There are some extreme cases where the views of a supposedly admired leader / thinker are distorted to their opposite. E.g., Madhva (in his Bhagavadgiitaataatparyanir.naya) has argued that var.na is based on individual characteristics, not on birth, and he very explicitly says that one who is born a sudra but shows brahmin characteristics should be considered a brahmin. This is affirmed by his popular commentator Jayatiirtha. Yet I once caught two supposedly staunch Maadhvas in U.dupi quoting ;Sa:nkara (yes, the most popular enemy of all Maadhvas!) that in order to be a brahmin, one had to be born in a brahmin jaati (and hence I was condemned to ethnic inferiority. They did not know they were actually quoting ;Sa:nkara). When I pointed out this un-Maadhva-ness to my interlocutors, they simply flatly denied that my quotes from Madhva existed. So we can conclude that there are Maadhvas who consider some of the most striking features of Madhva's teachings not relevant.
Similar things happen with other religious figureheads, and V. is one of them.
>And when I mention that this same V. has written: "Caste is good.

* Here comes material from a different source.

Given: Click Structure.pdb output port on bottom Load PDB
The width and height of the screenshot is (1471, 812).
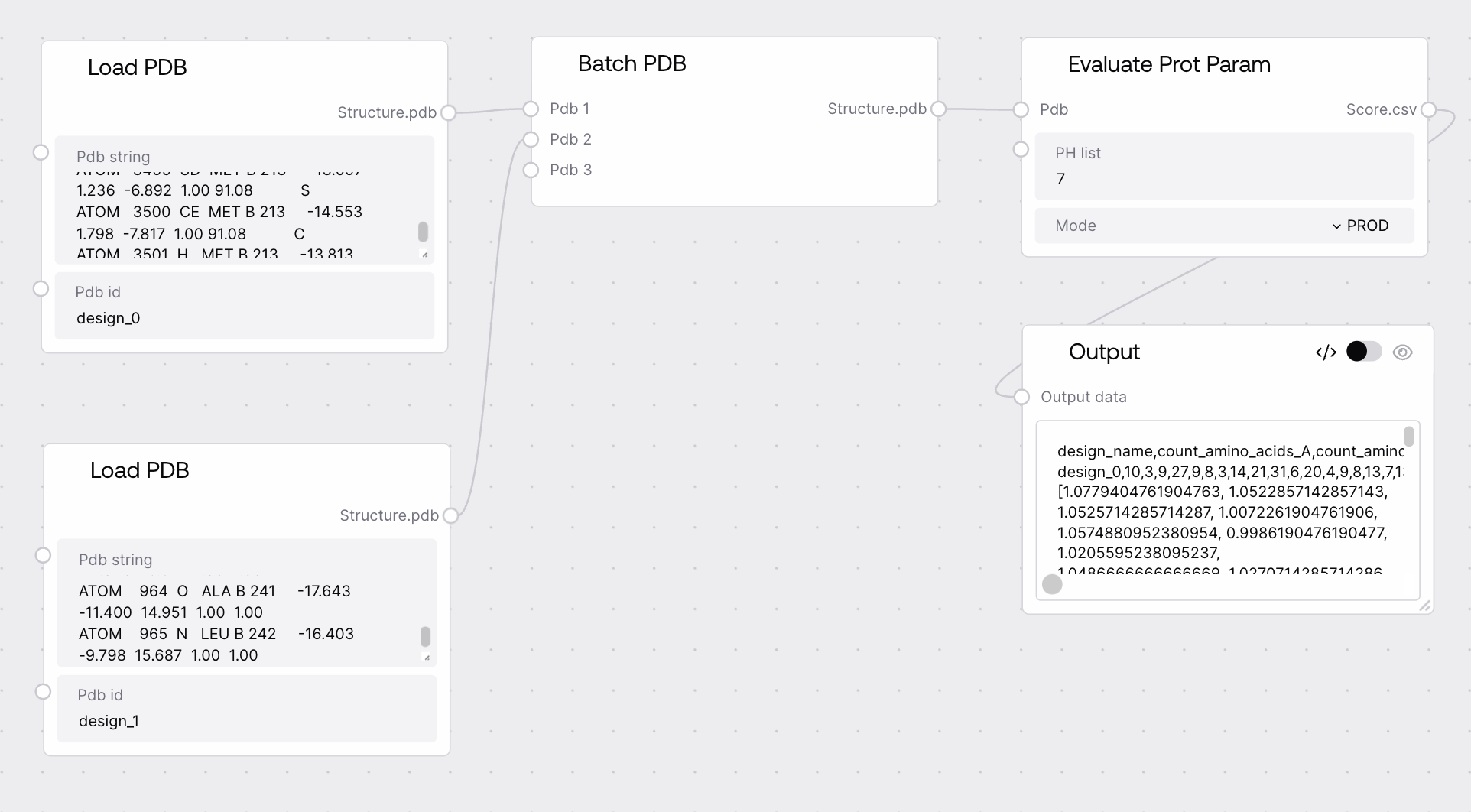Looking at the screenshot, I should [451, 515].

>Wherever you go, you will find caste," people do not become angry at
>him, but at _me_ for supposedly calumniating this great man. (I
>certainly hope that this anti-scholarly attitude will not spread
>through the Indology List.)
vC> I wonder why. People getting angry at you, that is. Isn't it
vC> an all-pervasive Hindu notion that caste is inevitable, if not
vC> divinely
vC> mandated? What is so exceptional about the fact that V said
vC> something
vC> similar? Maybe caste is such an emotional issue that Indians
vC> don't want
vC> to hear anything about it from Europeans or Americans,
vC> however well-intended.
That is probably an important part of it. Inflated egos of would-be spiritual people who want to impress a mere Indologist with their supposedly deep learning are another frequent cause.